▸ Text:
━━━━━━━━━━━━━━━━

Category Archives: Politics

On Graduate Student Unionisation

 That 49% of white college graduates voted for Trump speaks volumes about the state of American higher education. Now, let’s be clear: crisis-rhetoric is about the only way to talk about the American university system. All too often this crisis is imputed to a Closing of the American Mind, due to illiberal communists, feminists, Black scholars, undergraduate campus activists who can no longer tolerate uncomfortable disagreement and thus destroy the spirit of free inquiry from within. The very groups that have the least power in the university hierarchy. On the contrary, I would argue that there has been a closing of the American Mind on the elite private university campus. We’ve just missed whose minds have been closed, and look set to remain closed for a while now.

The University of Chicago is the prime site of many of these contradictions. It is in the midst of a $1.7 billion development plan, it has been borrowing close to $900 million in the last three years; the 2008-discredited credit-ratings firm Moody’s has cut the school’s credit outlook to AA-. The Board of Trustees have engaged in an expensive construction project to rapidly expand the undergraduate population and give them an “experience” to match or exceed the promised experiences of undergraduates of other elite universities. The idea behind all this seems to be: more undergraduates, more fees; more undergraduates, more wealthy alumni; more undergraduates more fees and more alumni, and we can safeguard and restore an endowment under an extraordinary debt load. To maintain this heavy level of borrowing and construction investment, the money needs to come from somewhere. The Trustees, those in charge of the allocation of the university budget, have decided that it will come from academic departments; the actual sites where teaching and research happen. To pay for a construction boom to raise the undergraduate population to save the endowment, the Trustees have decided to take money away from faculty, graduate students, and many other research-affiliated workers who are teaching actually existing undergraduates and doing the labour of what a university is supposed to do: develop the society’s collective knowledge for the common good. University workers are paying with their labour for what to all appearances, can be read as a debt-fueled Ponzi scheme to raise land prices in Hyde Park.

━━━━━━━━━━━━━━━━

▸ What you will do:
Retype part of the piece about graduate student unionization word for word, beginning with "Category Archives: Politics" and stopping after "a while now.". Rely only on the piece about graduate student unionization.

━━━━━━━━━━━━━━━━

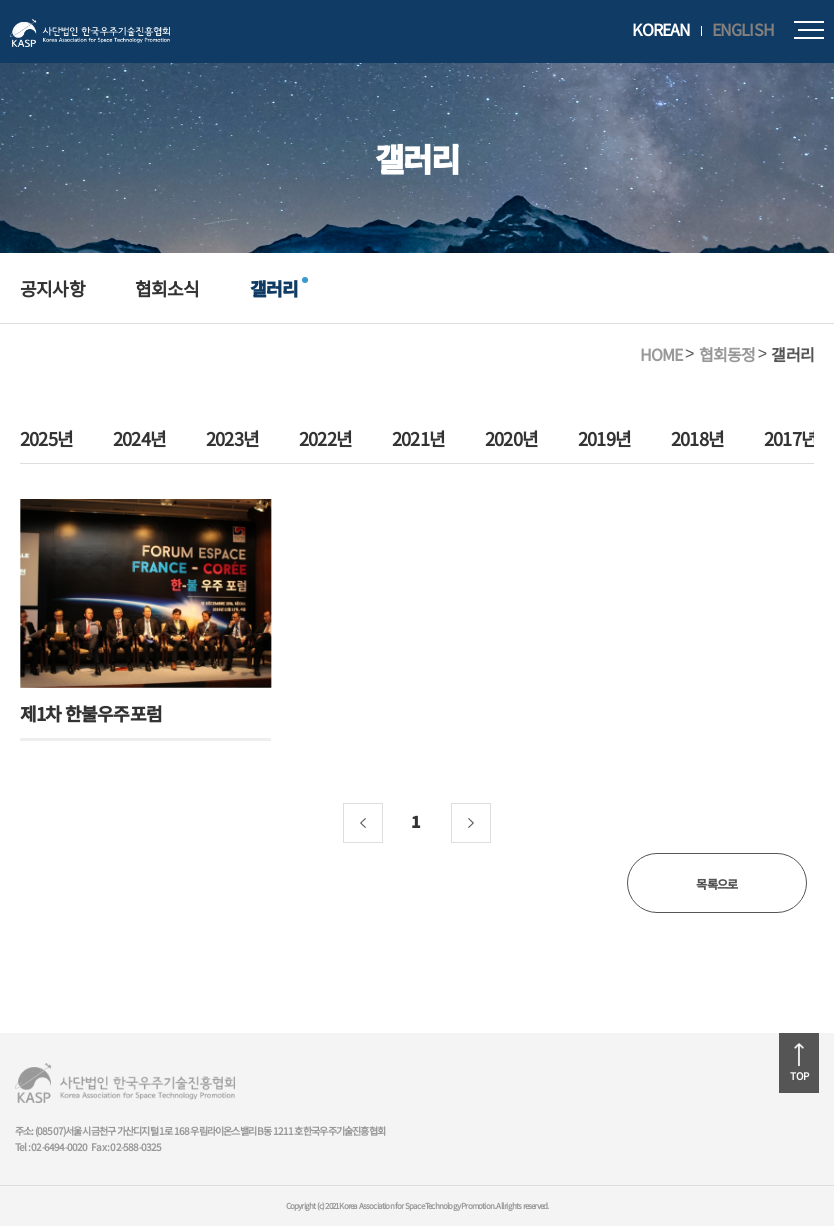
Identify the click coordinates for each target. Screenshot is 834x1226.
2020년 (511, 439)
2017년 (790, 439)
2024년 (139, 439)
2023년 (232, 439)
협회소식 (167, 288)
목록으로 (716, 883)
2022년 (325, 439)
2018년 (697, 439)
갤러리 (274, 288)
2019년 (604, 439)
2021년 (418, 439)
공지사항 (52, 288)
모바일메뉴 (809, 30)
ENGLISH (743, 29)
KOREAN (661, 29)
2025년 (46, 439)
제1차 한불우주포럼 (91, 713)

━━━━━━━━━━━━━━━━

▸ Expected output:
Category Archives: Politics

On Graduate Student Unionisation

 That 49% of white college graduates voted for Trump speaks volumes about the state of American higher education. Now, let’s be clear: crisis-rhetoric is about the only way to talk about the American university system. All too often this crisis is imputed to a Closing of the American Mind, due to illiberal communists, feminists, Black scholars, undergraduate campus activists who can no longer tolerate uncomfortable disagreement and thus destroy the spirit of free inquiry from within. The very groups that have the least power in the university hierarchy. On the contrary, I would argue that there has been a closing of the American Mind on the elite private university campus. We’ve just missed whose minds have been closed, and look set to remain closed for a while now.